IV. Living in Restaurants
‘The beetles dying of the plague
don’t care what railways are like’
Benjamin Péret, The Girls’ Schools are Too Small
We had hardly begun: we were no more than two or three lunches into the project when I first heard the term ‘kill fee’. The trainee director assigned to vet our suitability let it fall from a peak of feigned excitement and urgency: as if this film was the one he had been searching for to launch not only his career, but… ours as well. Together we were a dream-ticket: Ken Loach paired with… Tom Wolfe. We were irresistible. He smiled, and looked from Fredrik’s face to mine in the vain hope of approval. I thought his team sounded, well, a little… over the hill. Museum-bait, in fact.
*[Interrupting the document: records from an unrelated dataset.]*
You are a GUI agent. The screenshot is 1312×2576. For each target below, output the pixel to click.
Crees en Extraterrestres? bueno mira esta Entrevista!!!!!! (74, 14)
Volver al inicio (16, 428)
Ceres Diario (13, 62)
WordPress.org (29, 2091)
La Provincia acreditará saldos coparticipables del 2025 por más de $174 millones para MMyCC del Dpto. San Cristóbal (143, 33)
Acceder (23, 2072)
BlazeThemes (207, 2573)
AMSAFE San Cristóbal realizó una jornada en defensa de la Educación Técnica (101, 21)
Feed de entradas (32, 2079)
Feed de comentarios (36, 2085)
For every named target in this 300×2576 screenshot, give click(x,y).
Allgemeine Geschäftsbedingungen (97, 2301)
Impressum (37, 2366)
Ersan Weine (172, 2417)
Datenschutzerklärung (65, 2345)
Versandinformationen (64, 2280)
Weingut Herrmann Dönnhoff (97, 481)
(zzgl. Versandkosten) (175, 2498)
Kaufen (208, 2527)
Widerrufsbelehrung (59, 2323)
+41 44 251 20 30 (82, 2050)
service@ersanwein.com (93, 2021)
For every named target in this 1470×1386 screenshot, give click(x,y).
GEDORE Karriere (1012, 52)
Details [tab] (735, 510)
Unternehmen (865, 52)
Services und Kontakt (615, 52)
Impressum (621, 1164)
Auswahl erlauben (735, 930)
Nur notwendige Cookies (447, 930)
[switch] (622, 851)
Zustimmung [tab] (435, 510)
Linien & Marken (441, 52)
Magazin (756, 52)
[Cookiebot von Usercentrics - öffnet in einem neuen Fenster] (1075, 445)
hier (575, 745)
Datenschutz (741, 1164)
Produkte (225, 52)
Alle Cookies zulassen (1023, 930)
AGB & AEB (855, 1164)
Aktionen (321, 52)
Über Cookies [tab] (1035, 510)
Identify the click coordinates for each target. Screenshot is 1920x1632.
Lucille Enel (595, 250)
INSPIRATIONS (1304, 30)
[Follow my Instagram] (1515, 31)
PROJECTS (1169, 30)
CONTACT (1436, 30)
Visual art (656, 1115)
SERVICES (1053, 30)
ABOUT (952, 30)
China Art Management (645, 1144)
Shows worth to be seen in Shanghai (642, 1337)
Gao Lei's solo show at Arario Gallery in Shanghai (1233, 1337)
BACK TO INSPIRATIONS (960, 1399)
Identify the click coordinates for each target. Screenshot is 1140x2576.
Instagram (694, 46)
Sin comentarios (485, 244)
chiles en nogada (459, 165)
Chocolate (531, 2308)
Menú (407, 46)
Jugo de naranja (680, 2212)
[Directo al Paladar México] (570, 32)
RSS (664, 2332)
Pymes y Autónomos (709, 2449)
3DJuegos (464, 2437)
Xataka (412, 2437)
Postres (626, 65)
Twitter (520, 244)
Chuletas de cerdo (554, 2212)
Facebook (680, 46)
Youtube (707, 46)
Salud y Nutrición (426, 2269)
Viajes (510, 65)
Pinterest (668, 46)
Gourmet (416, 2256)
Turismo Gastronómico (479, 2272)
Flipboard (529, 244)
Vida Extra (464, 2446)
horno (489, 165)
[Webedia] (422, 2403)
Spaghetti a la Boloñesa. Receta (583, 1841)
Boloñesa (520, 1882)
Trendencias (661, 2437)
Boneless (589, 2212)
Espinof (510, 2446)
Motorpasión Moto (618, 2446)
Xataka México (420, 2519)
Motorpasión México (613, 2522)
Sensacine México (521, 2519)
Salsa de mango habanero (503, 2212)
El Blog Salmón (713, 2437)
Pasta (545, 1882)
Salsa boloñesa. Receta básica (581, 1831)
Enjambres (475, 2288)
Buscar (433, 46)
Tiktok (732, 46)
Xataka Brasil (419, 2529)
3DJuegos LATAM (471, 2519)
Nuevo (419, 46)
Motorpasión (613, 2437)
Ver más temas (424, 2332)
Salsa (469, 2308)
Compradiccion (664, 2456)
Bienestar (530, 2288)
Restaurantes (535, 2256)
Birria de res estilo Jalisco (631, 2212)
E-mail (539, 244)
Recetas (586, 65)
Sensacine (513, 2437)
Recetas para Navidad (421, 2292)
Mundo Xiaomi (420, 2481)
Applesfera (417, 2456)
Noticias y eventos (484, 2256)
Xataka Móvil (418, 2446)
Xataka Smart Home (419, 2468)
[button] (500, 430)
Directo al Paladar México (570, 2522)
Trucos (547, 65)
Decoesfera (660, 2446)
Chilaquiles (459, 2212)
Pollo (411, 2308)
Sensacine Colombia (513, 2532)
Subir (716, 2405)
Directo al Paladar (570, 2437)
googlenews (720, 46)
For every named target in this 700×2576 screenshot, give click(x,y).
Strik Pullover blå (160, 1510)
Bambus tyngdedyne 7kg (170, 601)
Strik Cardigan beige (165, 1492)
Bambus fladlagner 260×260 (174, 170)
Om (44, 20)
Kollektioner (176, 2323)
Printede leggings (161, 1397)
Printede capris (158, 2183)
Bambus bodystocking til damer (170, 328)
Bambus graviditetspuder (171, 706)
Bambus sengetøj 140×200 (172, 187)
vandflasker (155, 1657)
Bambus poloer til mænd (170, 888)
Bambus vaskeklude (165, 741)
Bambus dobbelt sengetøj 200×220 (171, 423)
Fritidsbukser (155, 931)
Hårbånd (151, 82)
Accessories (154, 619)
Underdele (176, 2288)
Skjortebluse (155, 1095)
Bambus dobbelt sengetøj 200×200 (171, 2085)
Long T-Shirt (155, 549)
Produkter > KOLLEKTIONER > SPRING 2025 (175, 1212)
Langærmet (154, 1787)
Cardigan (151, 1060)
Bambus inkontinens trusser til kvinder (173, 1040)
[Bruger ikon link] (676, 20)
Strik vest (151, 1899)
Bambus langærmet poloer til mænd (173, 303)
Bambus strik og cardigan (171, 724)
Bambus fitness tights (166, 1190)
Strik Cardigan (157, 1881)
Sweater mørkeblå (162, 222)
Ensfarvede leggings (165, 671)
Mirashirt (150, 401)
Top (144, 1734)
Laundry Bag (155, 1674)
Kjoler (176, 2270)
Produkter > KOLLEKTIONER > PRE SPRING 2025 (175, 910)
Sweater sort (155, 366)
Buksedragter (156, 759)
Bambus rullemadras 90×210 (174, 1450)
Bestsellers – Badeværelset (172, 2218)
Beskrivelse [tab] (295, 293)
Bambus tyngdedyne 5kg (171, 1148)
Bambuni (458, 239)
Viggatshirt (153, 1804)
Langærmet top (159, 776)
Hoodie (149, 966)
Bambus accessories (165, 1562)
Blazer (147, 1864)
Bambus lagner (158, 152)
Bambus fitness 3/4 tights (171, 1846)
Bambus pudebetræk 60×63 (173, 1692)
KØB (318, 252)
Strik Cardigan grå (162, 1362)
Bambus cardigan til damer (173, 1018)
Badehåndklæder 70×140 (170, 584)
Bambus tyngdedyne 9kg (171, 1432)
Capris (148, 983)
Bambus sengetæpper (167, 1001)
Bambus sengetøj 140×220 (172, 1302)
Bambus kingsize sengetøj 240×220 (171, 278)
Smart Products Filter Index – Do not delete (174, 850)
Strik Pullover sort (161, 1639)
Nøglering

Kitchen-table socialism vampirizing a seizure of good-old Southern-style carpetbaggery. And there was a definite limit, now rapidly approaching, to the number of metaphorical pause-bubbles (…) I could swallow, without punching the over-articulate director in the mouth. I was prepared to suffer just so much in the cause of gluttony.
Our boy was clearly a non-combatant. And we were the end of the line. A good way of stiffing him from the payroll. We were a dangerous mess, waiting for some fool to tread in it. There was, sadly, a saturation point to how much flaky carnival footage this man could pump through the schedules on the ‘ethnic guilt’ quota, before somebody noticed. It was time to make his play. ‘Kill fee’: it hung there, slightly obscene, a dagger of ice suspended over the pink lawn tablecloth; reminding us of exactly who held the whiphand, and who we were working for. One unjustifiable paragraph, one location more than half a mile from a three-star diner, and we were back on the street, with not much more than our bus fare to show for four months of heroic eating.